**Activities**:
1) According to the donor cornea screening abstract, how many corneas were collected in total?
2) Substitute "tissues" for "corneas" as you reproduce the part of the donor cornea screening abstract that opens with the words containing "A total of 5124" and closes with "(p = 0.706).".
3) Using the donor cornea screening abstract, explain why 178 corneas could not be used for transplantation.

**Text under study**:
★ ★ ★ ★ ★

Donor corneas stored in organ culture medium at the New South Wales Tissue Banks between March 7, 2005 and March 20, 2018 were reviewed retrospectively.Donor suitability was determined with a thorough medical history review prior to retrieval. Post mortem blood samples were collected at the time of eye retrieval within 24 hours from circulatory standstill. Corneas were screened with enzyme-linked immunosorbent assay for hepatitis B surface antigen (HBsAg), hepatitis C antibodies (HCAb) and human immunodeficiency virus 1 and 2 antibodies (HIV1+2Ab). Positive screen results were further confirmed with polymerase chain reaction or nucleic acid testing, and categorised as either true positive (TP), false positive (FP) or not tested. c2 test was used to assess the association between pre or post mortem sampling, haemolysis level and interval from circulatory standstill to enucleation (ICSE).
A total of 5124 corneas were collected. 178 (3.5%) corneas were unable to be used for transplantation due to positive screening for HBsAg, HCAb and HIV1+2. Of the 144 (89%) corneas that underwent confirmatory tests, 61% were post-mortem samples. There were 63 corneas positive for HBsAg, with 11 TP and 32 FP (74%) after confirmatory testing. In the HCAb group 67 corneas were positive, with 33 TP and 24 FP (42%). Of 48 corneas positive for HIVAb1+2, 5 were TP and 39 FP (92%).Pre or post mortem blood sampling was found to be statistically significant in predicting false positives for Hep B (p = 0.004) but not for Hep C (p = 0.573) or HIV (p = 0.387). In addition, haemolysis level was significantly related to false positives for Hep B (p = 0.027) but ICSE did not show a relationship (p = 0.706).
The high false positive results in HBsAg (74%) and HIV1+2 (92%) groups should be addressed. The pre or post sample types and haemolysis level impacts on false positive serology while ICSE does not contribute to false positive results. These finding may suggest that the 24 hour ICSE is meeting sample test criteria and tissue banks should consider using pre-mortem blood sample when it is available.
This is a 2020 ARVO Annual Meeting abstract.

★ ★ ★ ★ ★

Source data:

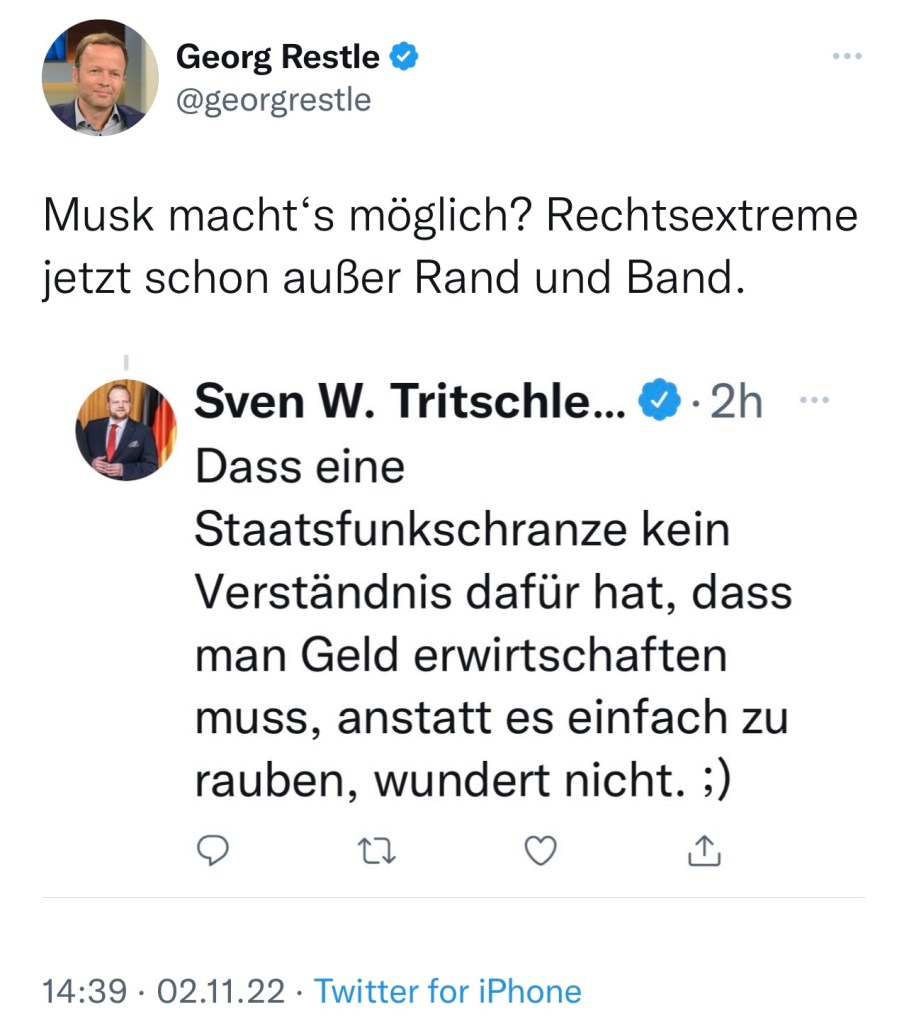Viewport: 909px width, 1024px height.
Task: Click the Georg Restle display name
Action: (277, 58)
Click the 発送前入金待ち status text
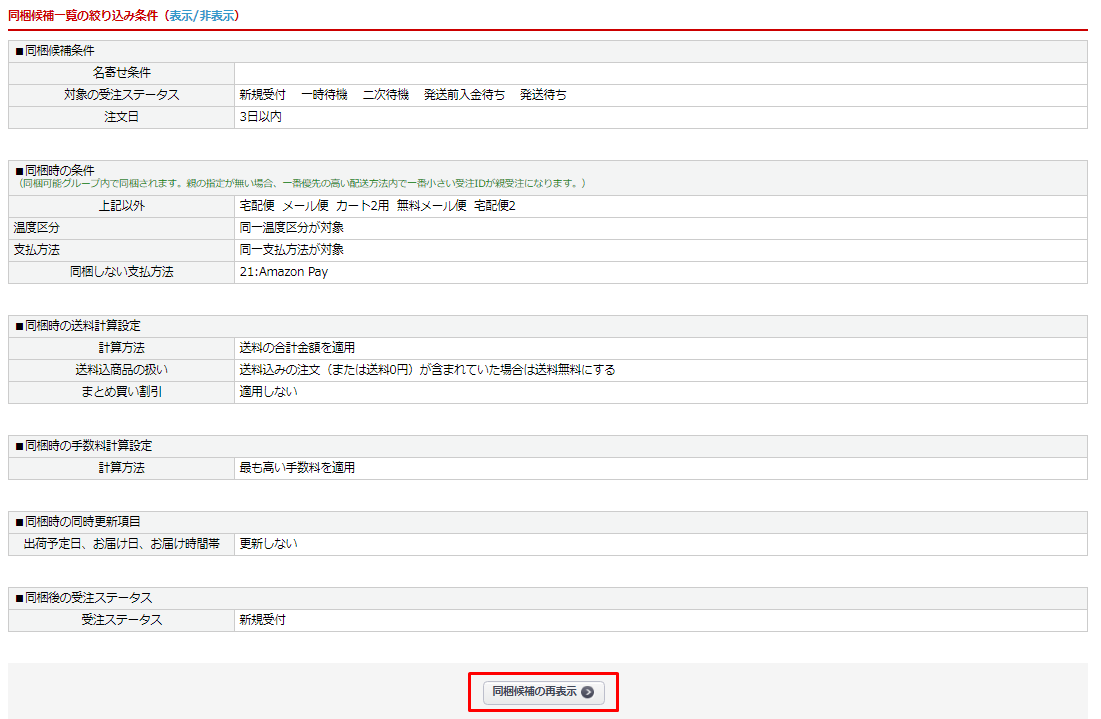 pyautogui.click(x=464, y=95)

★ ★ ★ ★ ★

**Solution set**:
1) A total of 5124 corneas were collected.

2)
A total of 5124 tissues were collected. 178 (3.5%) tissues were unable to be used for transplantation due to positive screening for HBsAg, HCAb and HIV1+2. Of the 144 (89%) tissues that underwent confirmatory tests, 61% were post-mortem samples. There were 63 tissues positive for HBsAg, with 11 TP and 32 FP (74%) after confirmatory testing. In the HCAb group 67 tissues were positive, with 33 TP and 24 FP (42%). Of 48 tissues positive for HIVAb1+2, 5 were TP and 39 FP (92%).Pre or post mortem blood sampling was found to be statistically significant in predicting false positives for Hep B (p = 0.004) but not for Hep C (p = 0.573) or HIV (p = 0.387). In addition, haemolysis level was significantly related to false positives for Hep B (p = 0.027) but ICSE did not show a relationship (p = 0.706).

3) The 178 corneas (3.5%) could not be used because they screened positive for HBsAg, HCAb and HIV1+2.